**Цитируемый текст:**
На рассвете началась переправа. Я застал 1-й конный корпус уже заканчивающим переправу. Мелководный, топкий, местами высохший, покрытый солью, выступившей на поверхность вязкой черной грязи, Маныч ярко блистал на солнце среди плоских, лишенных всякой растительности берегов. Далеко на север тянулась безбрежная, кое-где перерезанная солеными бачагами солончаковая степь. Там маячила наша лава, изредка стучали выстрелы. Длинной черной лентой тянулась от переправы наша конница, над колонной реяли разноцветные значки сотен. Сверкали медным блеском трубы полковых хоров. На южном берегу в ожидании переправы спешились кубанские, терские, астраханские полки. Вокруг дымящихся костров виднелись группы всадников в живописных формах.
К восьми часам главная масса конницы закончила переправу, а к полудню перешла на северный берег вся артиллерия, в том числе и тяжелая. Теснимый нашими передовыми частями противник медленно отходил на запад. Части генерала Шатилова, 1-я конная дивизия и бригада кубанцев полковника Фостикова, наступали вдоль северного берега реки. Правее, заслонившись частью сил с севера, вдоль большого тракта, двигался 1-й конный корпус генерала Покровского. В моем резерве осталась отдельная Астраханская бригада (два астраханских и 1-й черкесский полки) генерала Зыкова.
Подойдя к Бараниковской переправе, генерал Шатилов бросил свои части в атаку и овладел окопами противника, захватив около полутора тысяч пленных. Бараниковская переправа была в наших руках. Горская дивизия начала переправу, я подчинил ее генералу Шатилову.
Наступали сумерки. Полки заночевали на местах. Стояла холодная майская ночь. Люди зябли и не могли заснуть. В лишенной всякой растительности степи нельзя было разжечь костров. Нельзя было напоить даже коней, негде было достать пресной воды. Я на несколько часов проехал в Новоманычскую перекусить и напиться чаю и с рассветом был уже вновь на северном берегу реки.
С первыми лучами солнца бой возобновился, противник делал отчаянные попытки задержать наше продвижение, однако, теснимый генералом Покровским, после полудня начал отход к станице Великокняжеской. 1-й конный корпус занял хутора бр. Михайликовых и Пишванова. Хутора эти, зимовники донских коннозаводчиков, когда-то дышавшие богатством, ныне представляли собой груду развалин: дома стояли с сорванными дверьми, выбитыми окнами, фруктовые сады с деревьями обломанными и обглоданными конями, амбары с растасканными соломенными и камышовыми крышами, заржавленными и поломанными земледельческими орудиями. Все являло собой картину полного разрушения, следы многократных боев. Огромное, разбросанное по всей степи количество трупов коней, рогатого и мелкого скота дополняло эту унылую картину. Многочисленные, частью пересохшие, соленые бачаги и вся солончаковая степь кругом были буквально усеяны падалью. Ее сладкий, противный запах положительно пропитывал воздух.

**Задания:**
A – Ответьте на вопросы по тексту о переправе через Маныч:
(i) К какому часу главная масса конницы закончила переправу?
(ii) Сколько пленных захватил генерал Шатилов у Бараниковской переправы?
(iii) Какие хутора занял 1-й конный корпус?
B – Подхватите рассказ о переправе через Маныч и продолжите его сразу после последнего предложения.

**Содержимое набора данных:**
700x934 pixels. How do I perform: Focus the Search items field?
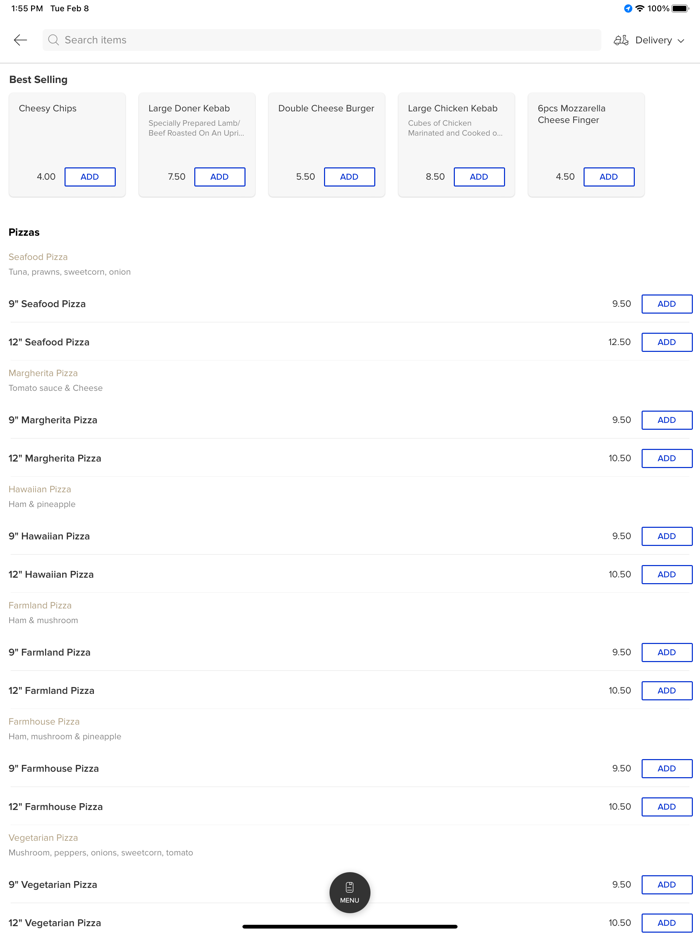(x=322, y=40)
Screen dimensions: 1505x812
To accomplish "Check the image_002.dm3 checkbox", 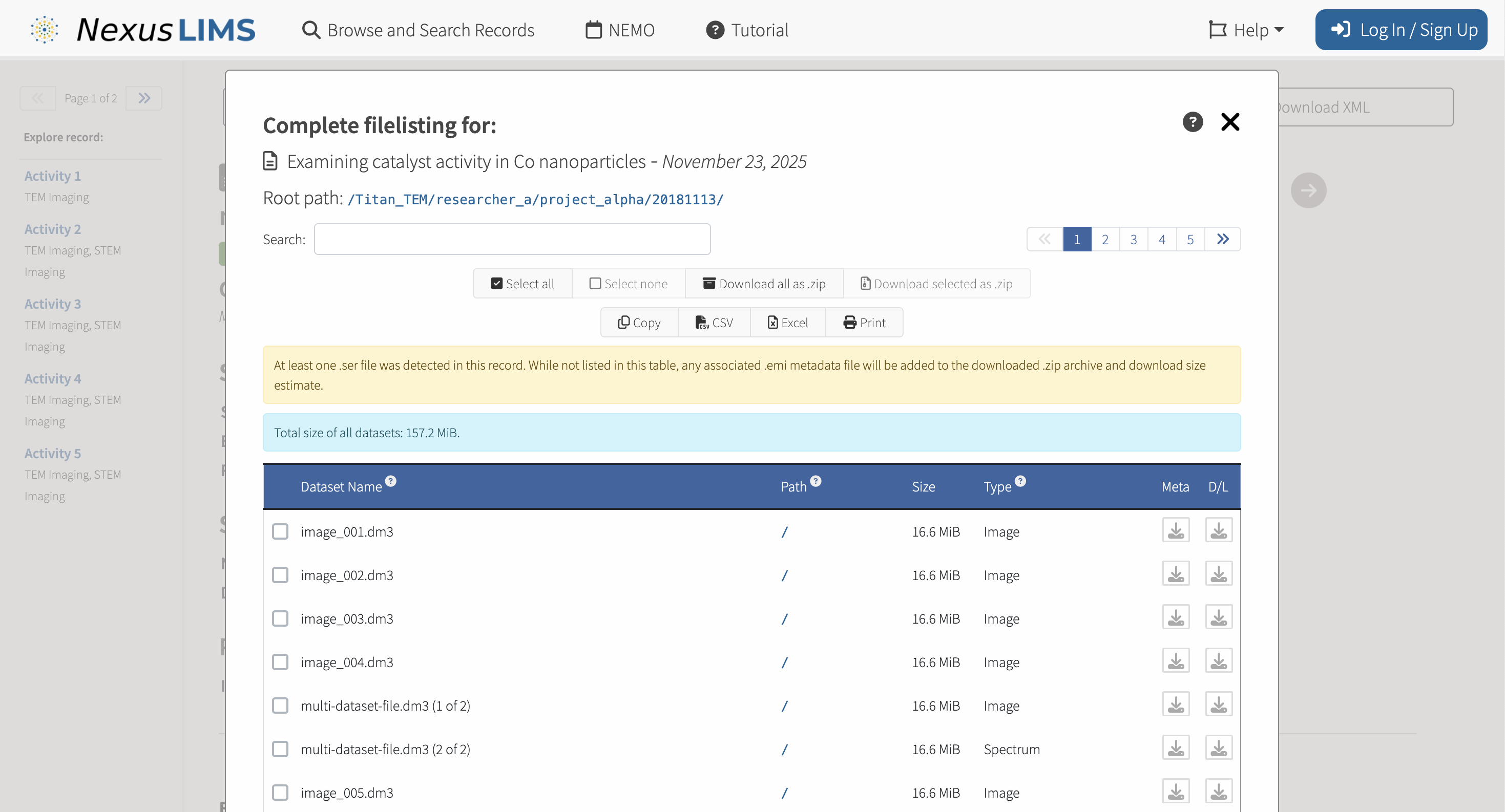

**Ожидаемые результаты:**
A –
(i) К восьми часам.
(ii) Около полутора тысяч.
(iii) Хутора бр. Михайликовых и Пишванова.

B –
В пять часов была назначена общая атака. Для обеспечения боевого порядка с севера к хуторам Безугловым были выдвинуты астраханцы генерала Зыкова. Выбрав удобный наблюдательный пункт – огромную скирду соломы, я в бинокль стал наблюдать за движением колонн. Дивизии строили резервный порядок. Артиллерийский огонь с обеих сторон усилился. В тылу противника, в районе Великокняжеской, реяли наши аэропланы. Далеко на левом фланге прогремело «ура». В бинокль были видны быстро несущиеся, вскоре исчезнувшие за складкой местности полки 1-й конной дивизии. Части генерала Покровского строили боевой порядок.
Неожиданно далеко вправо, почти в тылу, раздались несколько орудийных выстрелов. Почти одновременно прискакал казак с донесением от Зыкова. Со стороны станции Ельмут в охват нашего правого фланга подходили большие конные массы противника[22]. В бинокль было видно, как развернулись и двинулись вперед астраханцы. Их батарея открыла огонь. Над полками были видны рвущиеся снаряды противника. Но вот среди астраханцев стало заметно какое-то волнение. Ряды их заколебались, заметались, и, мгновенно повернув назад, казаки бросились врассыпную. Беспорядочной толпой астраханцы неслись назад. Вскочив в автомобиль, я помчался к ближайшим частям генерала Покровского, успел остановить его корпус и повернуть частью сил против конницы врага. Славные кубанцы и терны задержали противника. Однако новый успех генерала Шатилова, захватившего более 2000 пленных, орудия и пулеметы, развития не получил. Части заночевали на позициях.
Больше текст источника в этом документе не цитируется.